Future of AIAI

The Promise of AI: Improving America’s Aging Energy Infrastructure

By Ulrich Amberg, CEO of SwissDrones

Woven into the American landscape is a vast network of electrical power lines and natural gas and oil pipelines that deliver the raw energy needed to power the nation. The Department of Energy describes the U.S. grid as the “largest machine in the world,” and is so critical that the U.S. mandates regular inspections by law, overseen by agencies like the Federal Energy Regulatory Commission (FERC).  

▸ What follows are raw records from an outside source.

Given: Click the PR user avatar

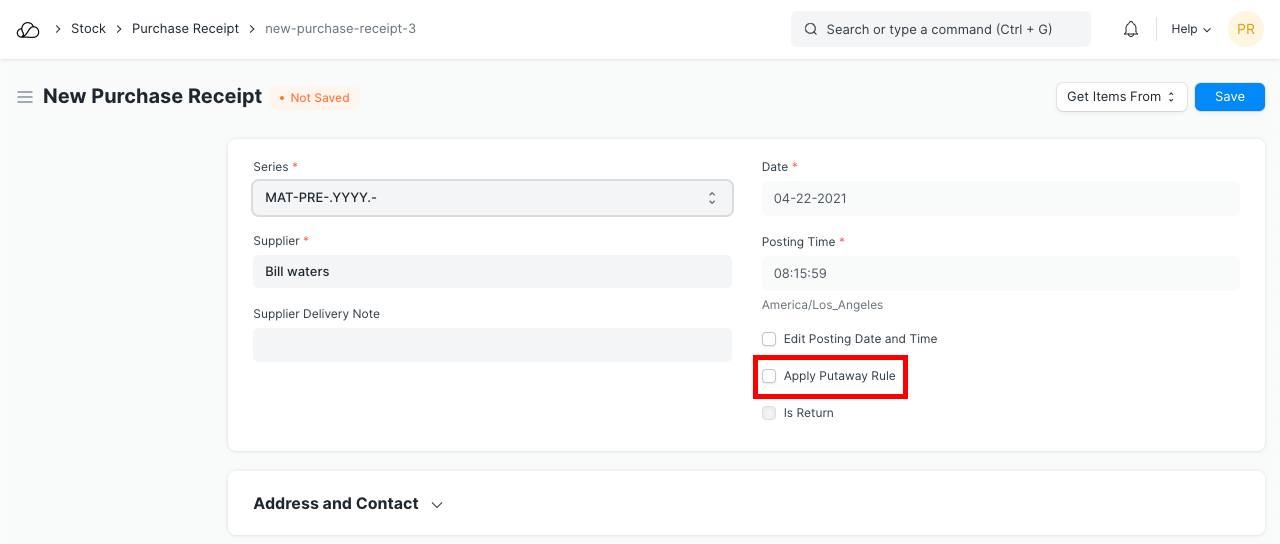Looking at the screenshot, I should (x=1245, y=29).
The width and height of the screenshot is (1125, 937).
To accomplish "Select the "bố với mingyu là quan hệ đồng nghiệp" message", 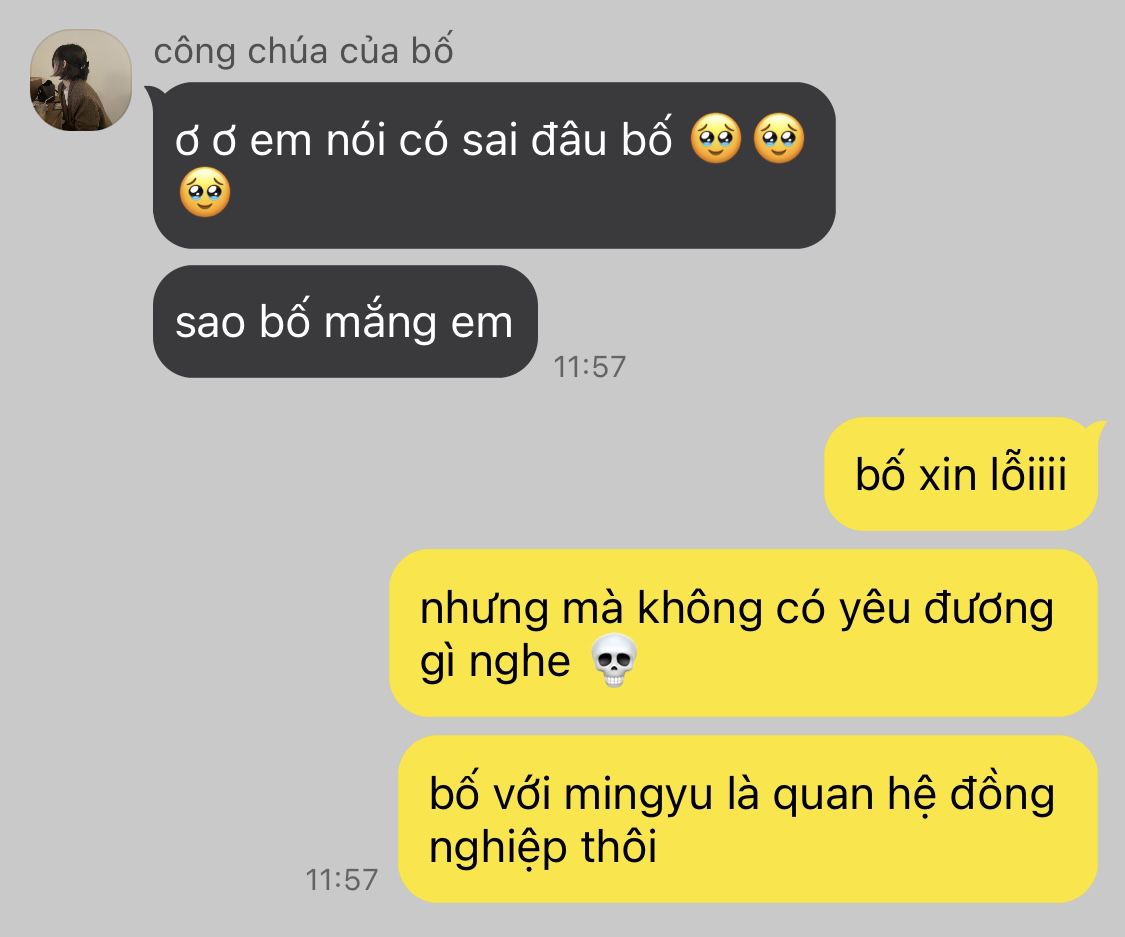I will (748, 819).
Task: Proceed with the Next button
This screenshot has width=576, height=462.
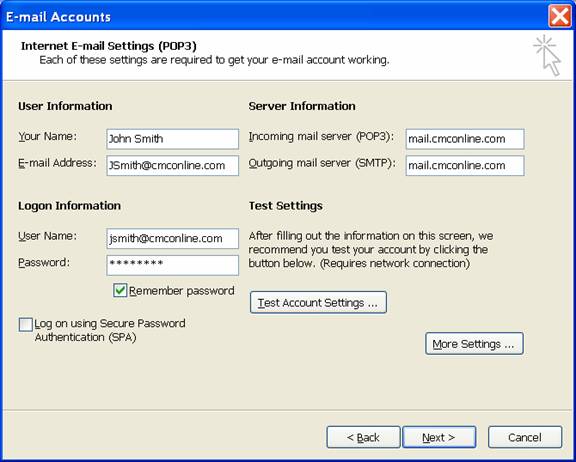Action: (x=439, y=437)
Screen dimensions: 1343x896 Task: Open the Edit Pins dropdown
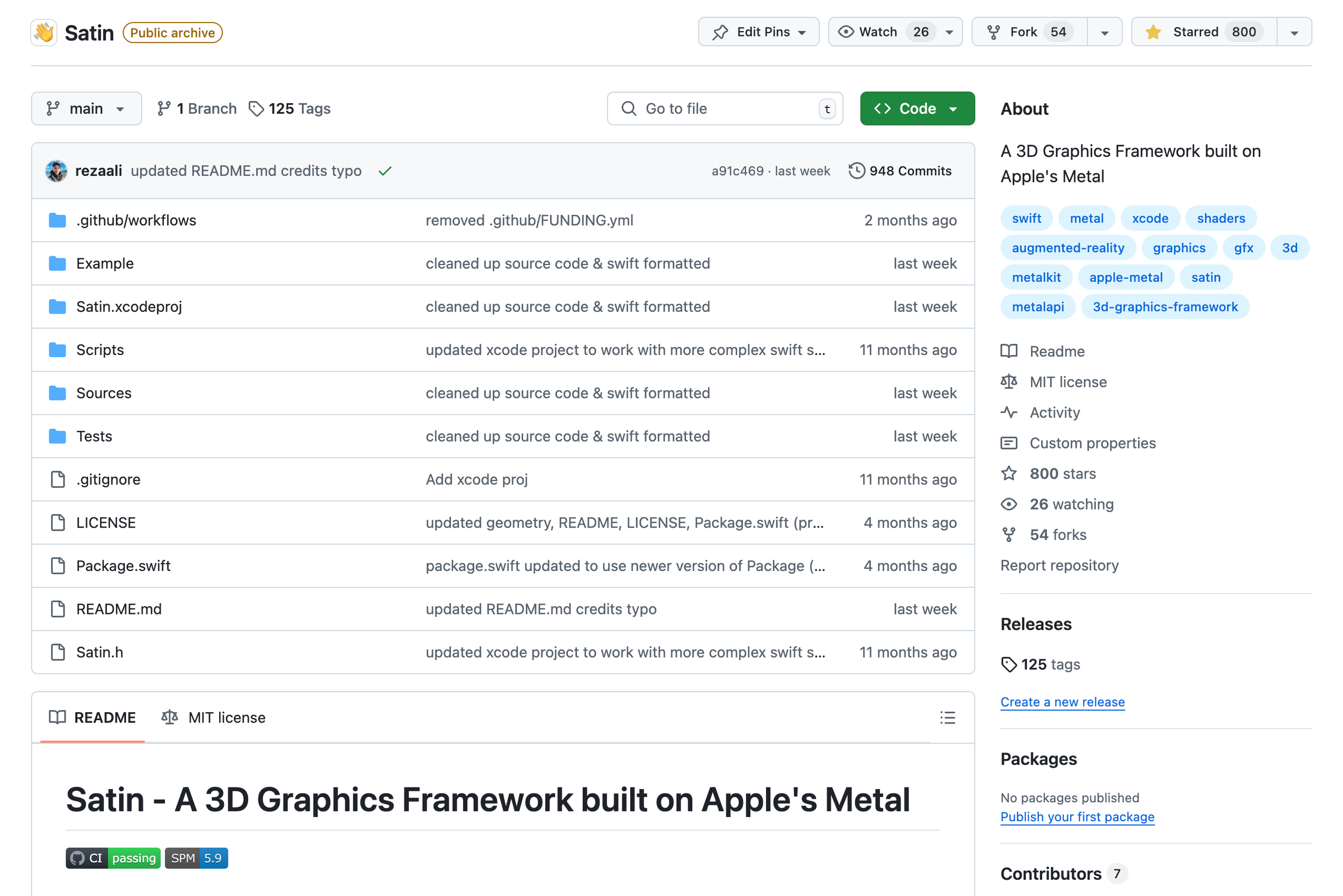click(758, 32)
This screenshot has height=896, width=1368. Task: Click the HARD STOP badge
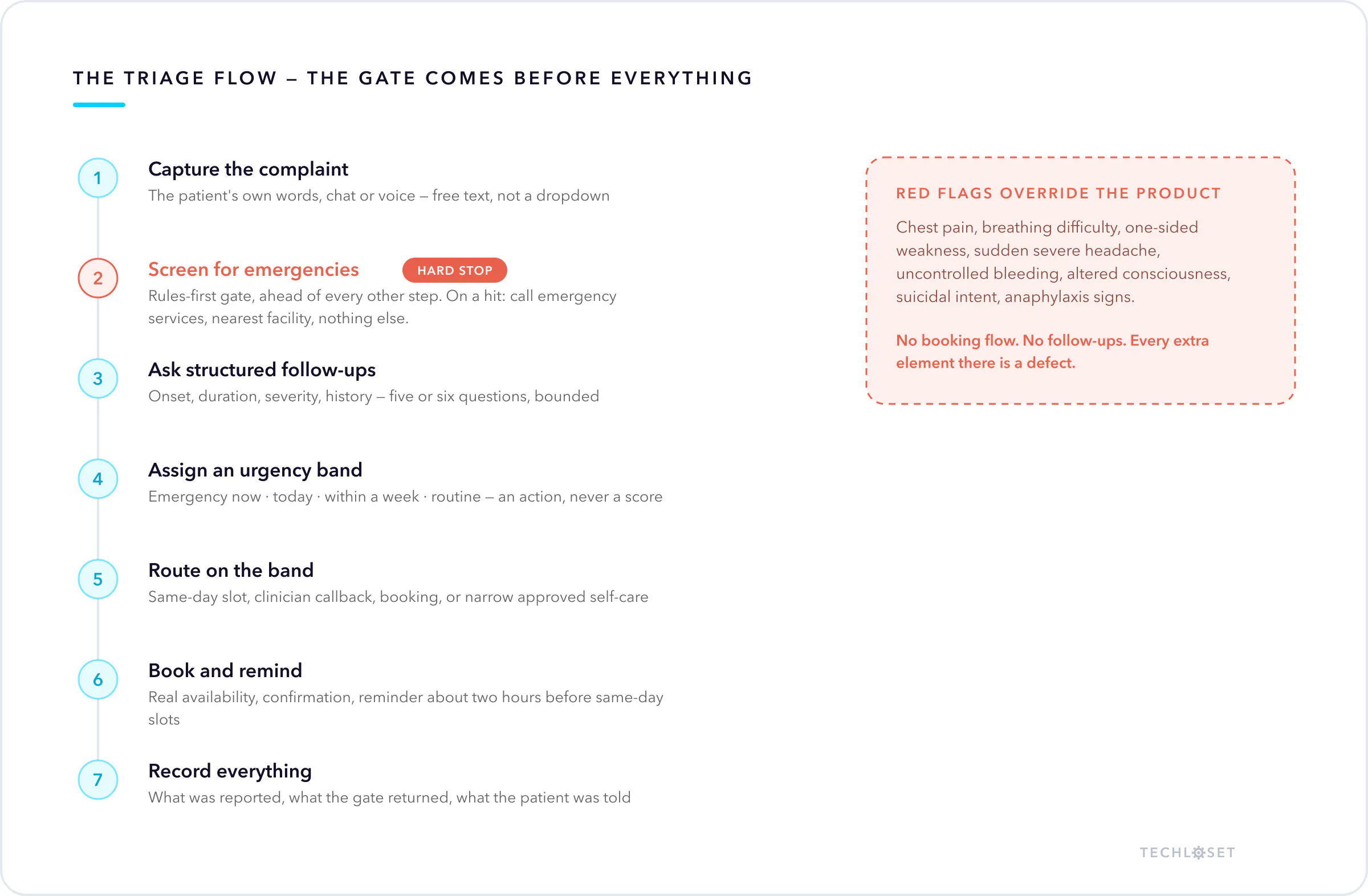[x=455, y=270]
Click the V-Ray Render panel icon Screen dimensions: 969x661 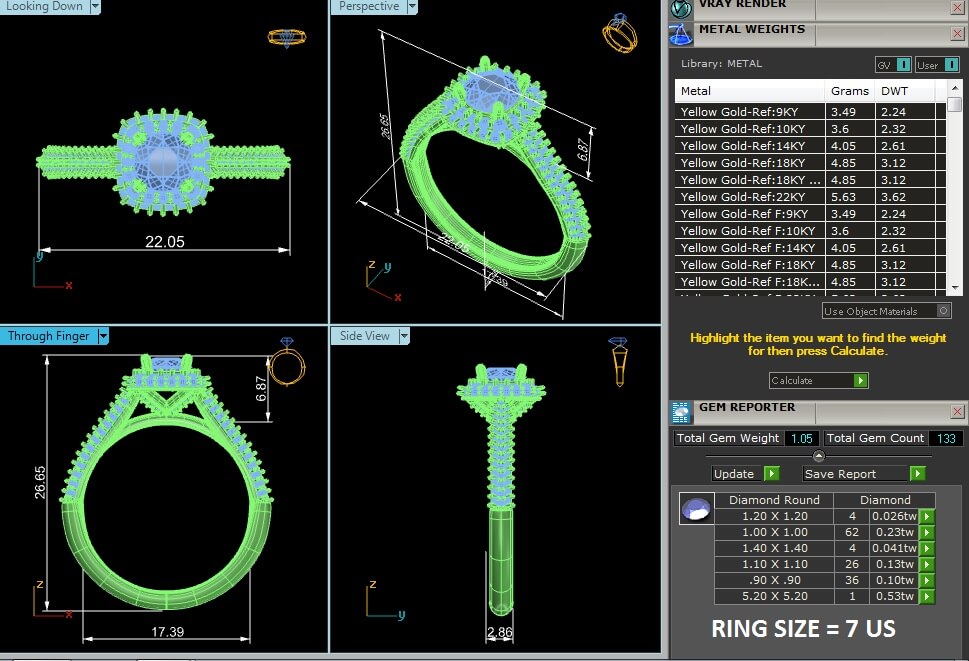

Yet, these inspections still miss early signs of failure far too often. Why? Energy infrastructure inspection processes are still stuck in the stone age. However, energy experts and executives are increasingly looking with optimism towards emerging technologies that use AI to solve these problems.  

The problem with traditional inspection methods 

According to the U.S. Energy Information Administration (EIA), the U.S. power grid is made up of over 7,300 power plants, nearly 160,000 miles of high-voltage power lines, and millions of miles of low-voltage power lines and distribution transformers, connecting 145 million customers throughout the country. Even given the massive scale of these networks, energy infrastructure inspections are often conducted manually, typically by humans in manned helicopters trying to spot problems with the naked eye. These flights are prone to missing small details that signal larger future problems, such as earth shifting a few inches signaling the start of erosion or trees and other vegetation encroaching powerlines.   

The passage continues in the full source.